I dati 2019 se da un lato sfatano il luogo comune secondo il quale l’Irpef viene pagata esclusivamente dai lavoratori dipendenti e dai pensionati, dall’altro conferma il divario Nord-Sud. L’analisi territoriale conferma un reddito medio più alto del doppio in Lombardia e nella Provincia Autonoma di Bolzano rispetto a quello della Calabria.

In queste ore il ministro Gualtieri commentando le novità che da luglio debutteranno nelle buste paga degli italiani, ha rivendicato la scelta di aver ridotto le tasse a 16 milioni di lavoratori. In particolare 11 milioni di essi al posto dei vecchi “80 euro” si troveranno in tasca 100 euro. Si tratta di una estensione dell’ex bonus-Renzi, che inizialmente prevedeva un contributo di 80 euro per i redditi fino a 24mila euro, incapienti esclusi, con un decalage nella fascia tra 24 e 26mila euro. Il nuovo provvedimento estende il bonus di 100 euro per tutti fino a 28mila euro e introduce un aumento della detrazione per i redditi tra i 28mila e i 40mila euro.

Del “bonus Gualtieri” beneficeranno anche i lavoratori del settore pubblico grazie ad una norma di salvaguardia che consente di aggiungere i 100 euro all’aumento salariale di 85 euro varato in sede di ricontrattazione.

È possibile trarre un’altra conclusione. Gli interventi in favore dei lavoratori dipendenti sono validi fino a revoca e a carico della fiscalità generale, mentre sono temporanei quelli varati per il resto del mondo produttivo. Emerge chiaramente un diverso trattamento che solo negli “annunci” pare troverà soluzione a settembre.

La pandemia ha quindi confermato che alcune categorie godono di diritti acquisiti ai quali va dato il giusto valore, ma ci ha anche fatto capire che è giunto il momento di affrontare l’incertezza che accompagna il lavoro dipendente privato e la gran parte dei lavoratori autonomi, e i rischi che corrono questi lavoratori impegnati sul fronte della sicurezza e della cura della persona.

Sulla base di queste premesse chi deve affrontare il tema della riforma fiscale deve adottare provvedimenti che portino all’equità e non l’uguaglianza. La risposta non può essere solo una menzione, che peraltro va richiesta, per chi ha continuato a pagare le imposte in questo periodo o una pacca sulla spalla a medici e forze dell’ordine che durante il lockdown hanno lavorato esponendosi ai rischi di contagio dal Covid-19. Come ha ricordato di recente il sindaco di Milano, Sala, alcuni settori della pubblica amministrazione lavorano ancora in modalità smart da casa.

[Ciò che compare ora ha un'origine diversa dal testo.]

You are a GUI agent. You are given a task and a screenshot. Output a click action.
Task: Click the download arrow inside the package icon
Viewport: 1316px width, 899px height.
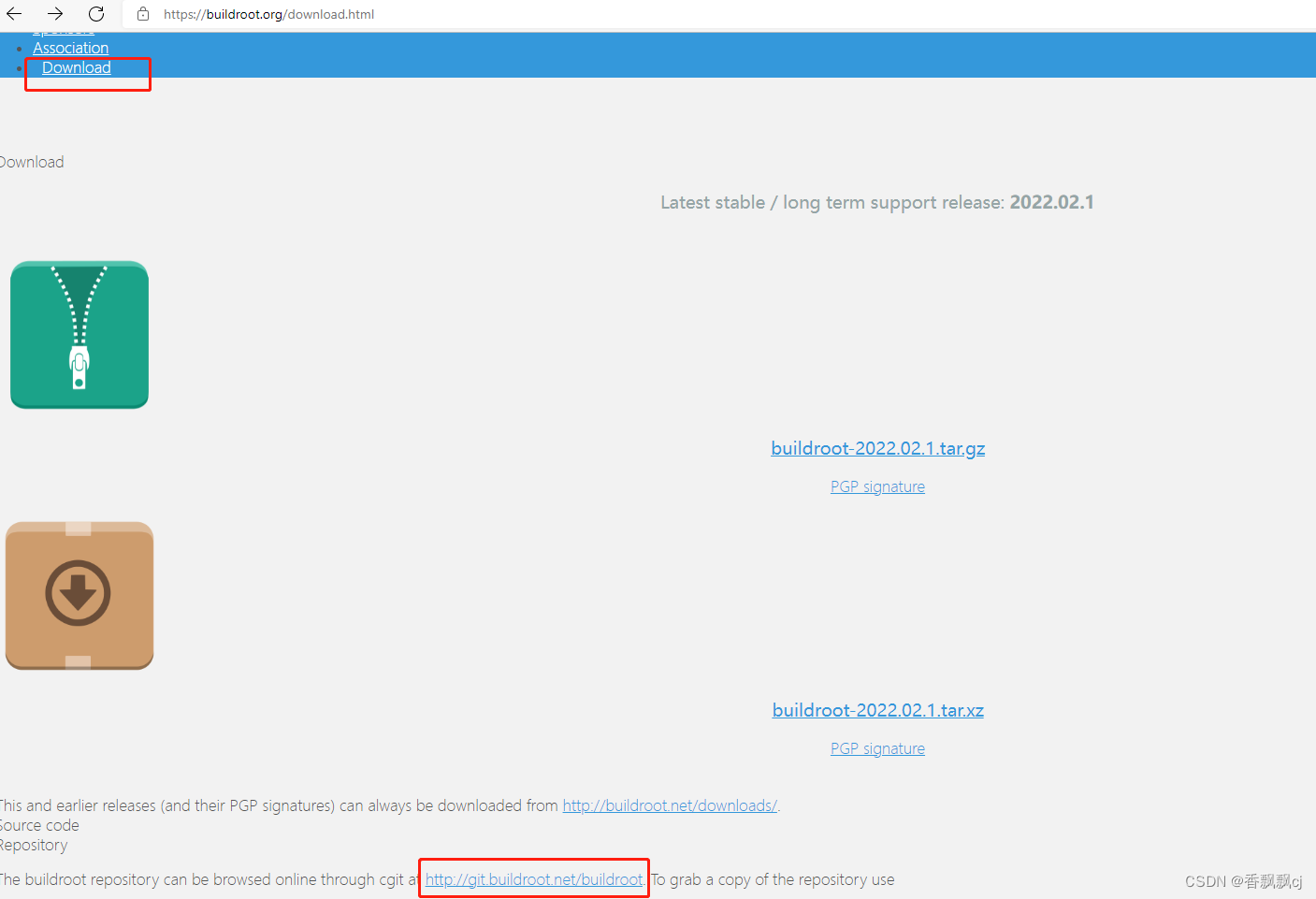79,593
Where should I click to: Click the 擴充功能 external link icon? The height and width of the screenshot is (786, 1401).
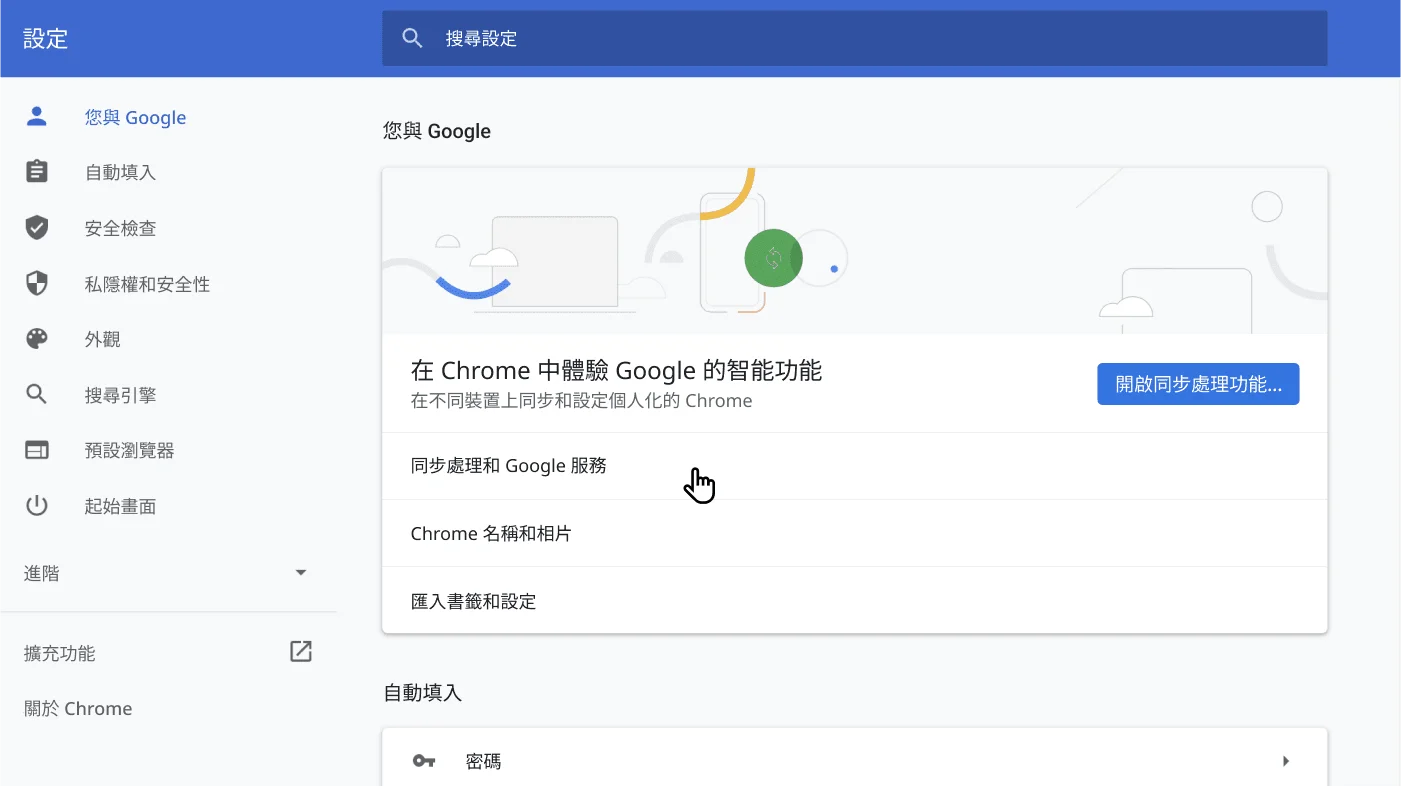click(x=301, y=651)
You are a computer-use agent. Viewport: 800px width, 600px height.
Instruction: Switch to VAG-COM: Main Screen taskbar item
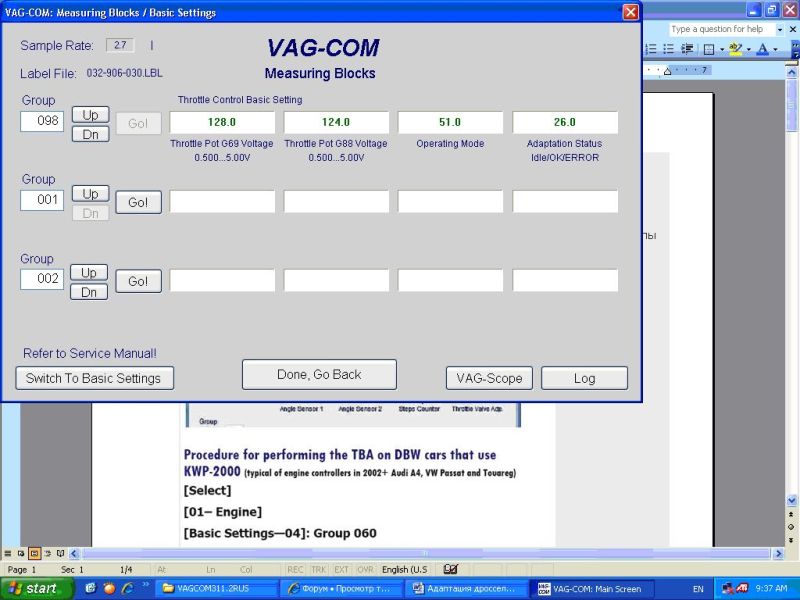coord(590,589)
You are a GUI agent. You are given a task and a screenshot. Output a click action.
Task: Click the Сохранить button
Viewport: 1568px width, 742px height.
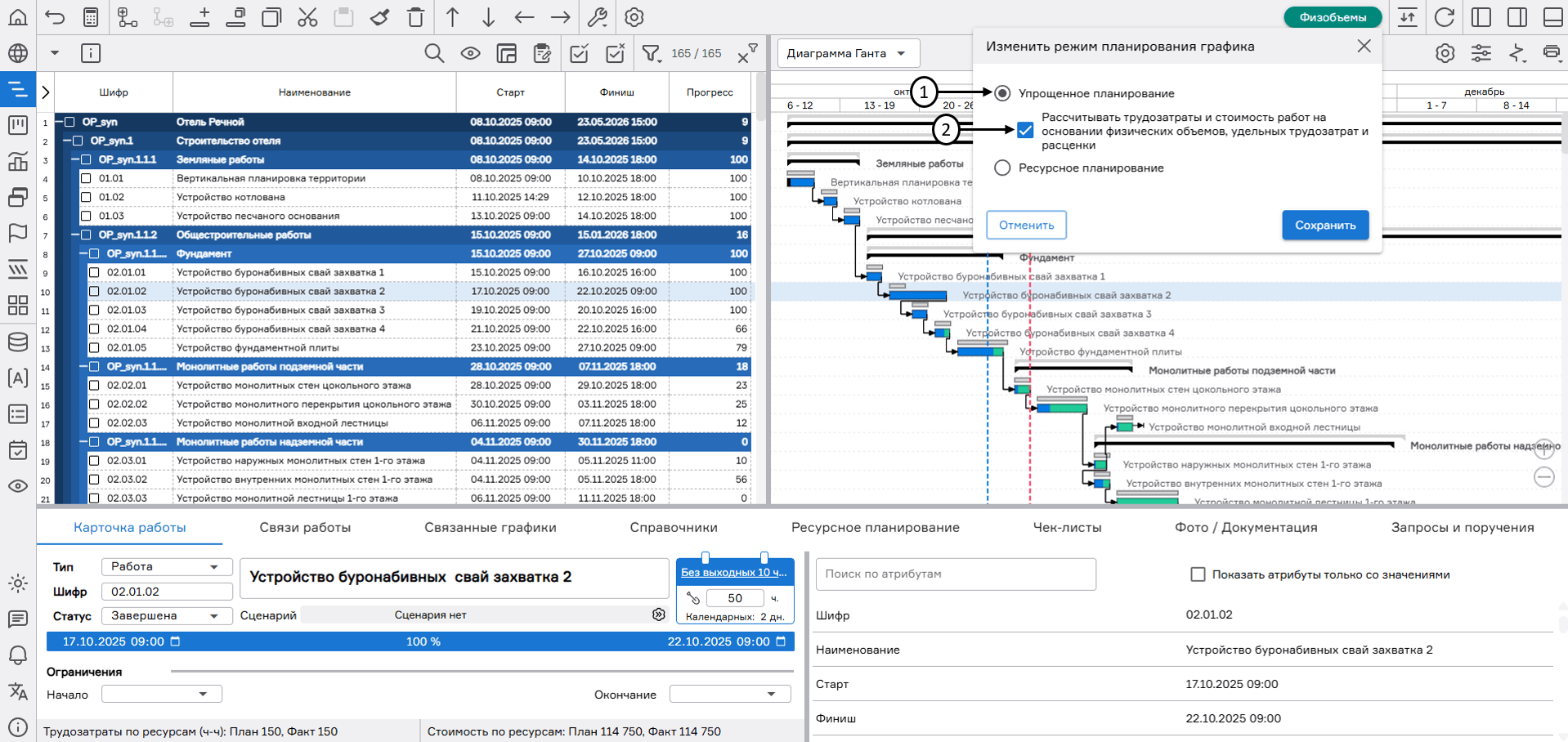(1324, 226)
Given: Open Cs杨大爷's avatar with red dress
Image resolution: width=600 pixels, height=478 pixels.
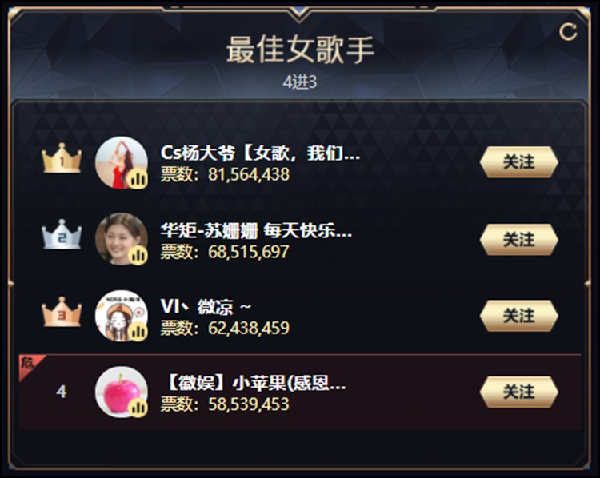Looking at the screenshot, I should point(121,163).
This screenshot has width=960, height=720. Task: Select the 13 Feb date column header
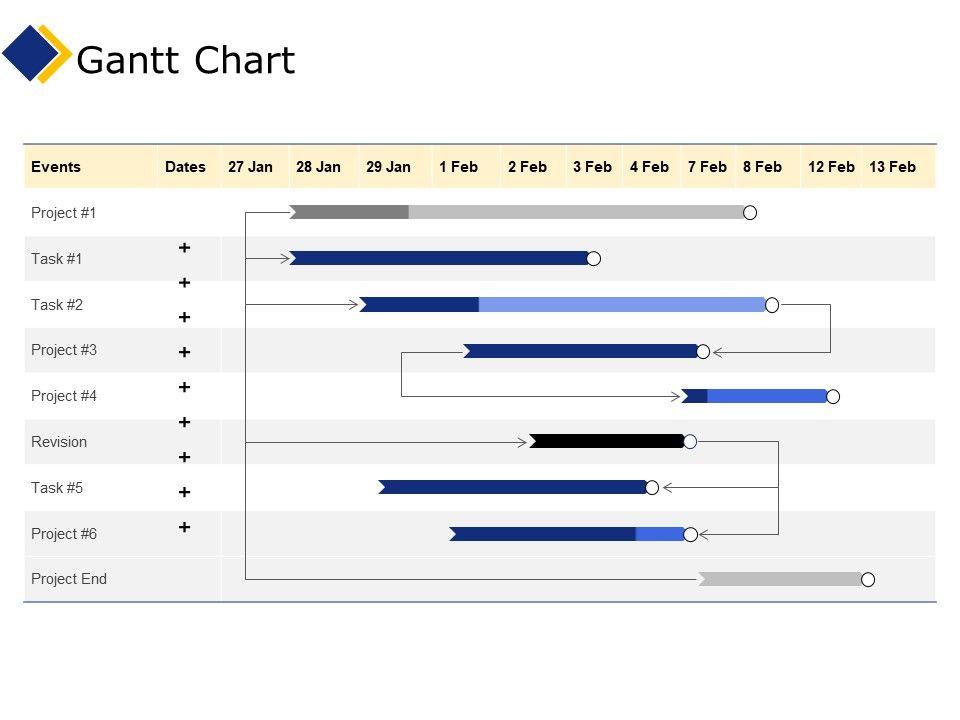click(x=892, y=167)
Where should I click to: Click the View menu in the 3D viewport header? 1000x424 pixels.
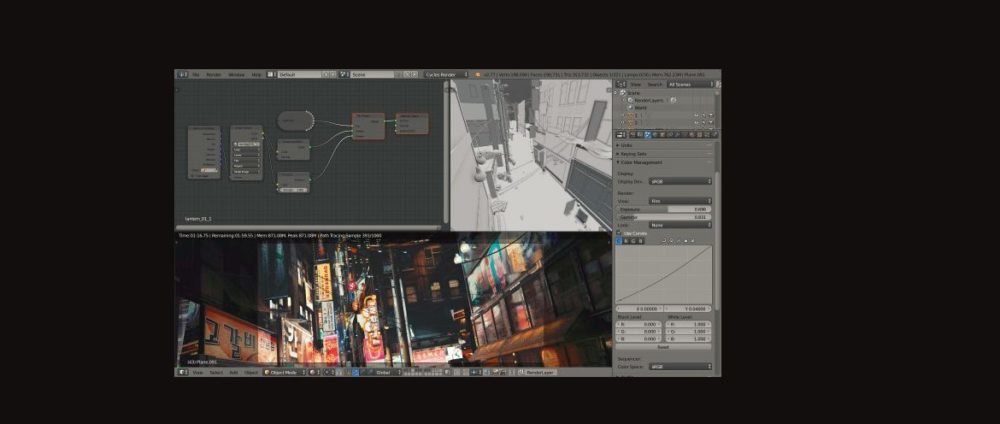pyautogui.click(x=197, y=372)
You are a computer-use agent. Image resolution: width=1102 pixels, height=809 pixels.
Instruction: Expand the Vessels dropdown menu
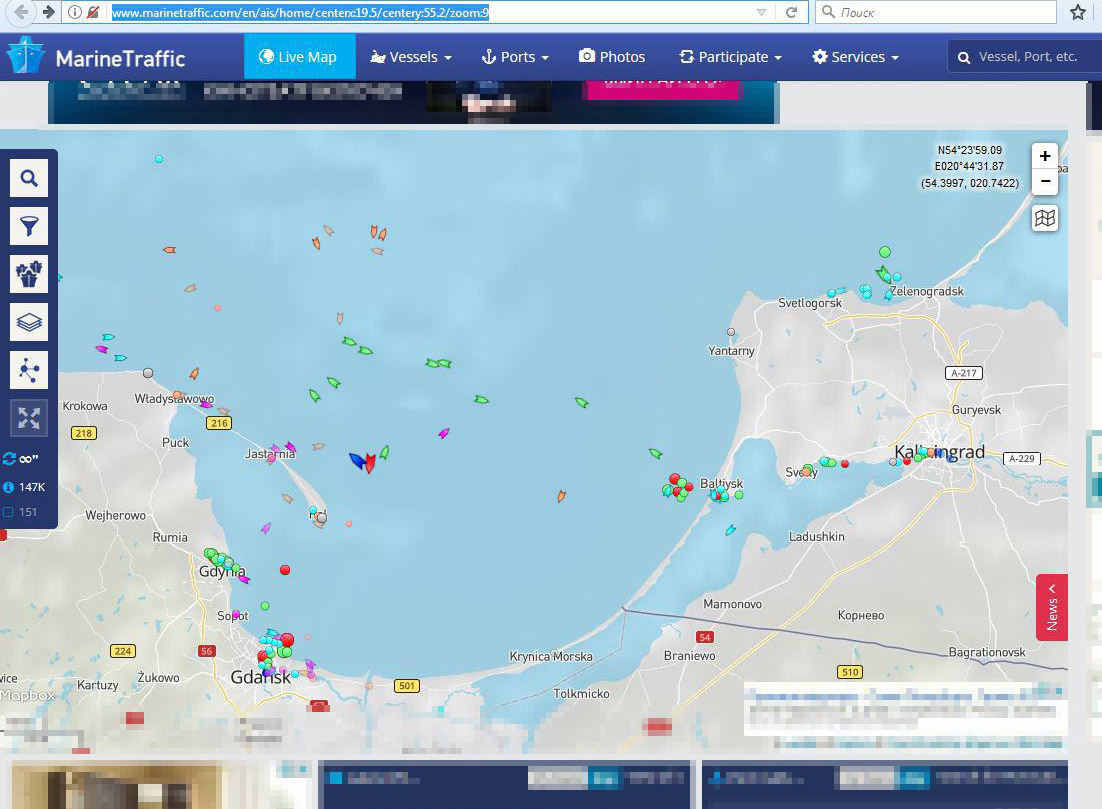pyautogui.click(x=411, y=57)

La riforma fiscale quindi deve tutelare le famiglie mono-reddito, le famiglie con figli, le categorie reddituali esposte più di altre ai cicli delle congiunture economiche. Le nuove curve dell’Irpef devono essere differenziate e specifiche per chi è stato accontentato con il bonus da 600 euro e con la Cig.

Queste categorie oggi, in piena “fase 3”, non hanno una visione favorevole del futuro. Il crollo del Pil previsto non promette nulla di buono e ad oggi manca una visione di lungo periodo.

Anche il Sud merita provvedimenti ad hoc. Lo sviluppo del Meridione rappresenta un’opportunità come lo saranno i paesi del Commonwealth per la Gran Bretagna dopo la Brexit. I provvedimenti per il Sud dovranno essere a tempo per non scadere nell’assistenzialismo. Mentre sono auspicabili seri programmi infrastrutturali che riducano le differenze.

Alla fine di ogni anno scolastico si aveva il timore di essere rimandati a settembre. Il Governo, evidentemente complice anche la scuola ancora chiusa, si è rimandato a settembre da solo e ora non ci resta che aspettare gli esami di riparazione.